> **REQUIRED TASK**: Render as a numbered list the lines of the records that begin at the line containing "Image resolution: width=1330" and end after the line containing "Action: pos(154,236)", omitting any blank lines and all pictures.

Excerpt from a data file:
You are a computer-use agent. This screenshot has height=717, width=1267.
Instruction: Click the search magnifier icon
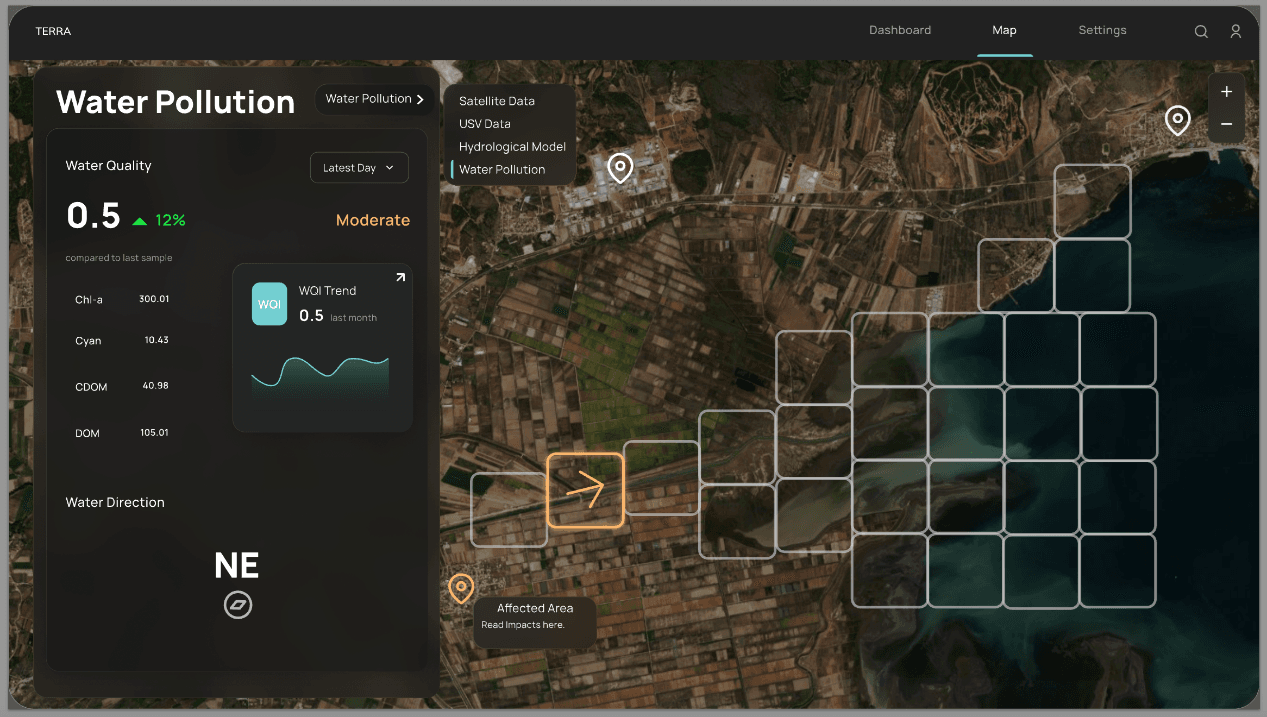tap(1201, 32)
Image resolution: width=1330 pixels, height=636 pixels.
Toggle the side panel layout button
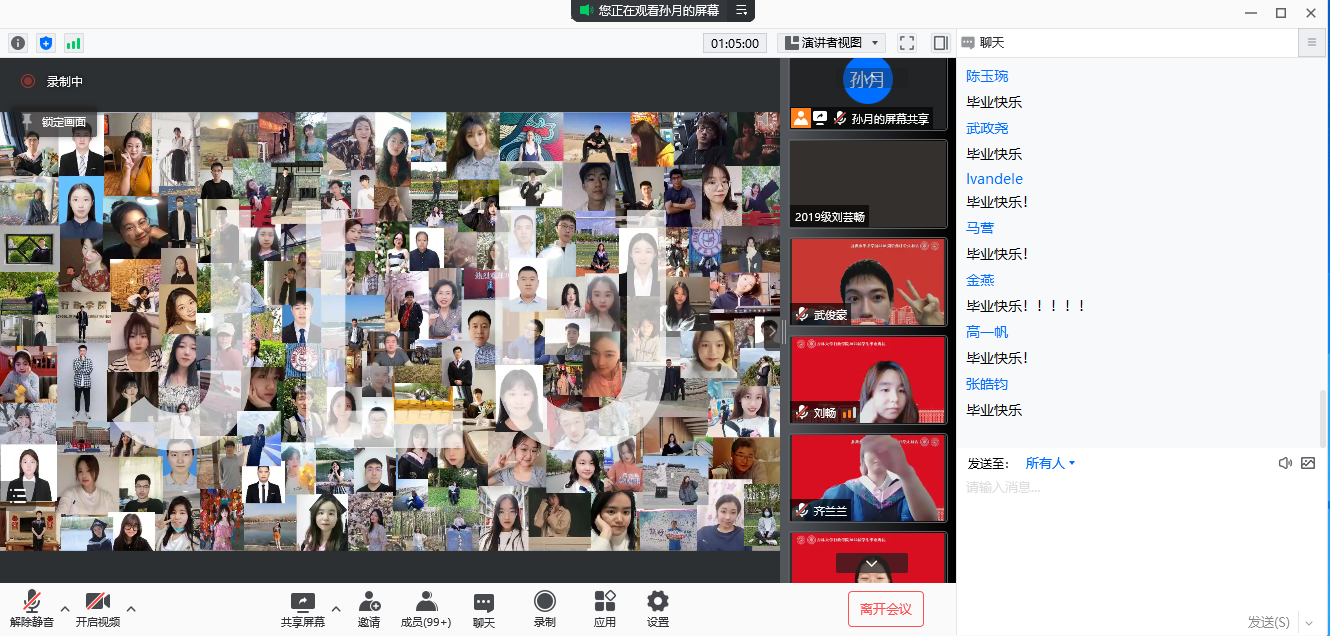click(x=940, y=43)
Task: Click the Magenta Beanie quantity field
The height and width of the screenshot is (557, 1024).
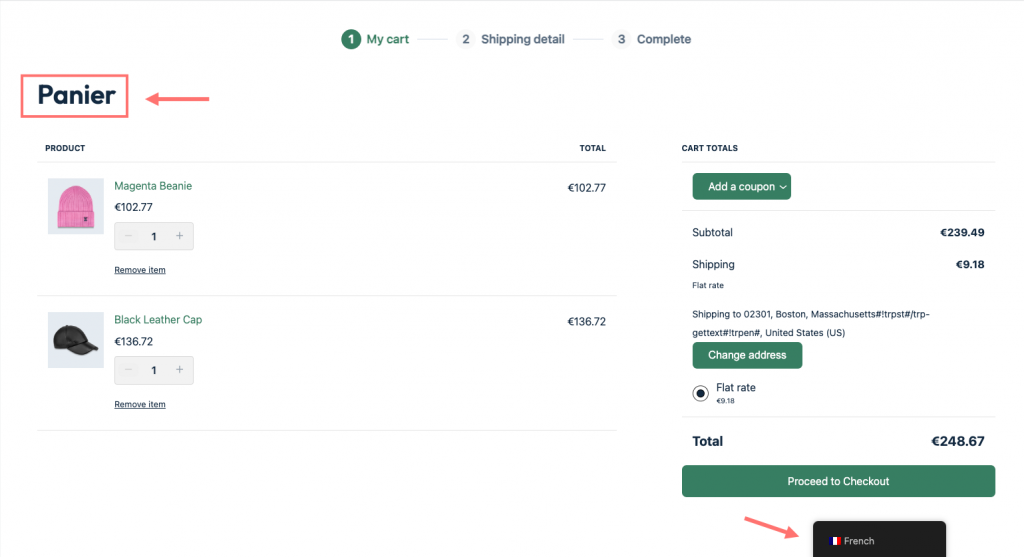Action: pos(154,236)
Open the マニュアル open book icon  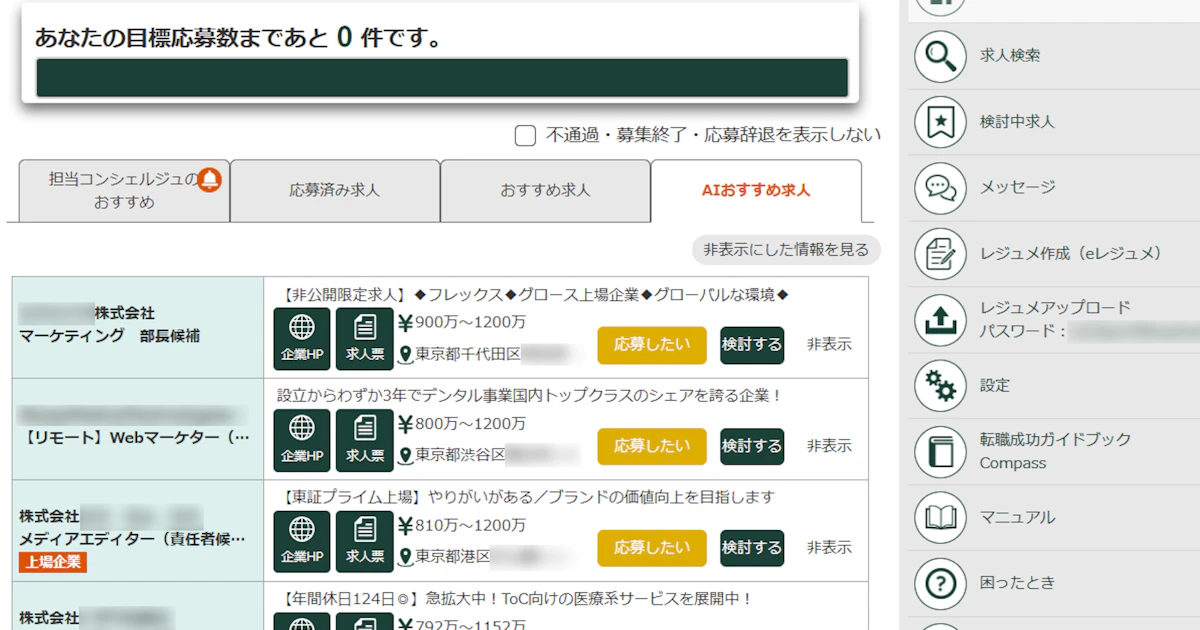point(940,518)
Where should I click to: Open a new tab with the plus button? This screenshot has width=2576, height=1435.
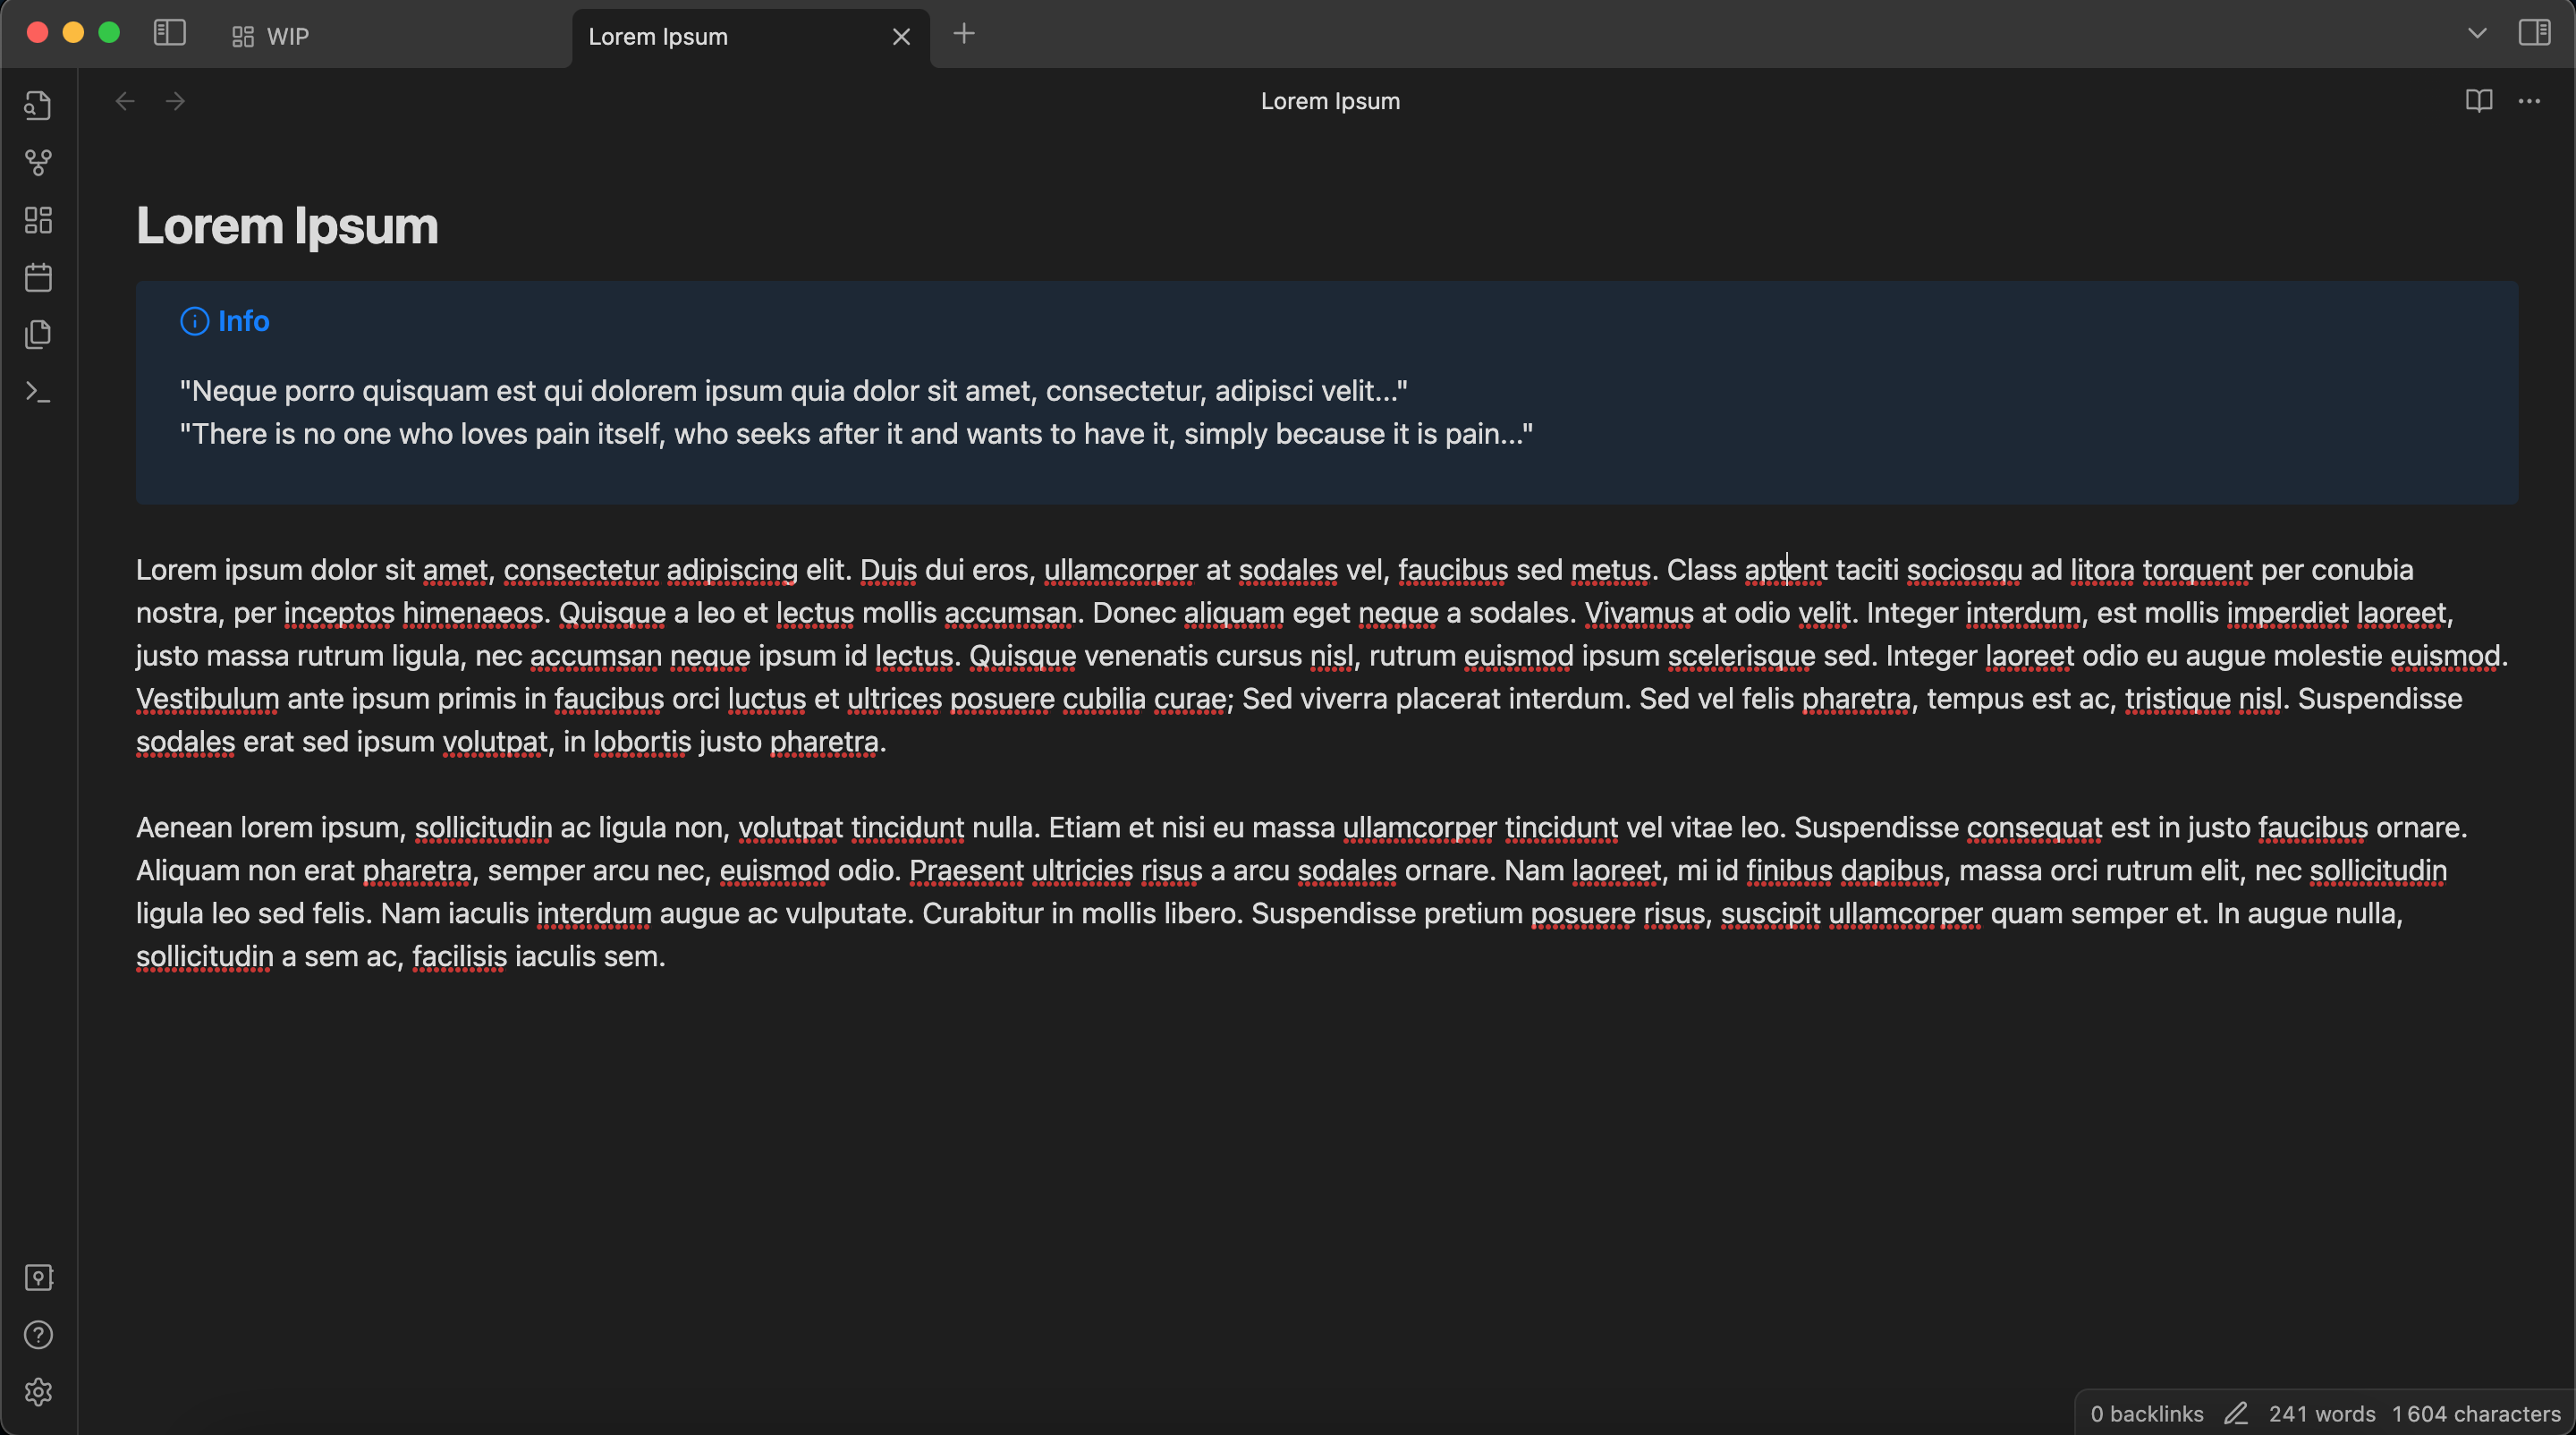pyautogui.click(x=963, y=33)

> **SOLUTION TO THIS EXERCISE**:
1. Image resolution: width=1330 pixels, height=636 pixels.
2. Toggle the side panel layout button
3. click(x=940, y=43)
4. Task: Click the Magenta Beanie quantity field
5. The height and width of the screenshot is (557, 1024).
6. Action: pos(154,236)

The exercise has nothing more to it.